I allowed myself a momentary distraction. One click over, I landed on my Gmail account to check on a freelance assignment that I submitted earlier in the week. In and out, I told myself. Then I will resume writing again. Instead, though, a familiar name and a subject slowed my breath. The email came from one of my late father’s dear friends. He realized that Diwali passed a few weeks ago and he wrote that he thought about HB (a nickname he called my father). As one paragraph moved into the next, he conveyed the state of my childhood home, the happenings in the neighborhood and how the season reminded him of my father.

It took twenty seconds to read the message. By the end of it, my eyes welled up and one by one, the tears started to fall on my computer keys. In each tear, I reflected on a memory of my father. One particular instance flashed in my mind. When my husband and I returned from a vacation one summer, my father made a handmade Welcome Home sign that greeted us as we walked up the driveway. I still remember the rounded edges of the letters and how such a small gesture offered such happiness. The other moments trickled down too. Family carom nights. Eating fruitcake during Christmas. Long conversations about politics in our living room. The first time he held my daughter.

And then in a bold whisper, I said, “I miss you, Dad.”

Grief is that unexpected knock in the middle of the night. All is quiet and then boom, it feels like you are submerged in water, flailing your arms, moving around and using all your energy to try to not succumb to that particular kind of sadness. Although its been almost six years since I lost my father, when I remember him, my insides brace themselves to cushion the punch in the gut.
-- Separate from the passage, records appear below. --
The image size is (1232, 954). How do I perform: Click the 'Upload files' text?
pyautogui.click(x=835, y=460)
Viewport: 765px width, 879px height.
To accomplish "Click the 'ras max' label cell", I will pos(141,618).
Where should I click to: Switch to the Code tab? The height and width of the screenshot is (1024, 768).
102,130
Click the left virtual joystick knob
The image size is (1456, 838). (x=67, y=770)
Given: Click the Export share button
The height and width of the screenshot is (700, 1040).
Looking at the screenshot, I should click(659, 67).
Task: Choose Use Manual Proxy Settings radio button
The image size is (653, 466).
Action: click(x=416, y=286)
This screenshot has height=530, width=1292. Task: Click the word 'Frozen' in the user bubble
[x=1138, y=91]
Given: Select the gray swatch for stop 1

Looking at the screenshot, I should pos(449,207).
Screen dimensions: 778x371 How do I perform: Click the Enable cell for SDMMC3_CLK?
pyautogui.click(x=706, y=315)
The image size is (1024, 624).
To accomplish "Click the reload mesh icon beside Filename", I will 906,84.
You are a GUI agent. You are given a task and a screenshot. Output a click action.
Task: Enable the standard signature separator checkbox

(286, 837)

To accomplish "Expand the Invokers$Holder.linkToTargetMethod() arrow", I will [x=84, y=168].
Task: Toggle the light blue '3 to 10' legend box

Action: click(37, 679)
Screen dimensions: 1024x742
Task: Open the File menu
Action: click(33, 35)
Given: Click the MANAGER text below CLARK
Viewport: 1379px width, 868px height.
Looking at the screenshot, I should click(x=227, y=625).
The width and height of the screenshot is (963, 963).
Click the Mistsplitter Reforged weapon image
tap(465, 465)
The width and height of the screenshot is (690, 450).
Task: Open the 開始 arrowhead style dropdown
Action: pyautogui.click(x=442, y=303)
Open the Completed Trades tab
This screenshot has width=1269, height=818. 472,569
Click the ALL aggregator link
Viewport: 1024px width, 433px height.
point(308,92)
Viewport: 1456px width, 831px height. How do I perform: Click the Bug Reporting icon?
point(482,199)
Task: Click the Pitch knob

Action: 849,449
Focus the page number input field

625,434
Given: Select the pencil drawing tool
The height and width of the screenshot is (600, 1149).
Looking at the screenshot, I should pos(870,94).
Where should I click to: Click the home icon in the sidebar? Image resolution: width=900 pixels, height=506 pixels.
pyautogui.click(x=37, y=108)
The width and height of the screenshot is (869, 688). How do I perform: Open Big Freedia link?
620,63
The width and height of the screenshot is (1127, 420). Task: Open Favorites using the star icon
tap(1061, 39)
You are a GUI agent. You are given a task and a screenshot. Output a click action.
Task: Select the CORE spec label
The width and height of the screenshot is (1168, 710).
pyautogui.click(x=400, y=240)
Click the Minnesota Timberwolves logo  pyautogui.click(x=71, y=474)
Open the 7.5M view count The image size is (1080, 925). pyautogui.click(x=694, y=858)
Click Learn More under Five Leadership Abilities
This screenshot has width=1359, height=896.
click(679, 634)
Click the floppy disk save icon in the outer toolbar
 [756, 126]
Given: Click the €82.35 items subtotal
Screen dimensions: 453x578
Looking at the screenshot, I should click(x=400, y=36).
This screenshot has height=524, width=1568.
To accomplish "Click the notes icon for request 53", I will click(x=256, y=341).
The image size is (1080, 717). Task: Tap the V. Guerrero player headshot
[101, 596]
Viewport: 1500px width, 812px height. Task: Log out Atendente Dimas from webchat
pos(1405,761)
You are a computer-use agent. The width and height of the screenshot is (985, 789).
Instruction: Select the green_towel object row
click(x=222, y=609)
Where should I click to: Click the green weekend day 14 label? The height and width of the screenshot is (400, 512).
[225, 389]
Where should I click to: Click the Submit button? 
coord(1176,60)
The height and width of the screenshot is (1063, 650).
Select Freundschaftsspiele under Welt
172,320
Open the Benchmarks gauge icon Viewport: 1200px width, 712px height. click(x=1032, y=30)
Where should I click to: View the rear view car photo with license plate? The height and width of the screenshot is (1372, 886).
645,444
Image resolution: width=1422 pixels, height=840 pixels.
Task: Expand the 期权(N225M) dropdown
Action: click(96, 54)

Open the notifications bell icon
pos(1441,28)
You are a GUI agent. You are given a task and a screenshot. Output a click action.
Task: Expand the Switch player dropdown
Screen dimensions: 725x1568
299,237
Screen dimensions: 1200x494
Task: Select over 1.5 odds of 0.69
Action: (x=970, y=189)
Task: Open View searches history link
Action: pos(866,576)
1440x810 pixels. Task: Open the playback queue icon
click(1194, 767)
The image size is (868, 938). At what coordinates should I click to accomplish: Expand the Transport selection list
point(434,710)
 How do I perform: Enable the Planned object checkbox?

The passage of time only heightens grief’s bullet.

The wound reopens.

I glanced at the clock and noticed that motherhood needed my attention. The hour passed with a caravan of memories of my father and childhood home. Perhaps I got too accustomed to the quiet. I needed the knock. To remember again.

The sun no longer peeked through with its goodness. Instead, an unexpected gray colored the desert sky. I grabbed my keys, stood up and walked out of my office.

That’s how it is sometimes. The unraveling is unexpected.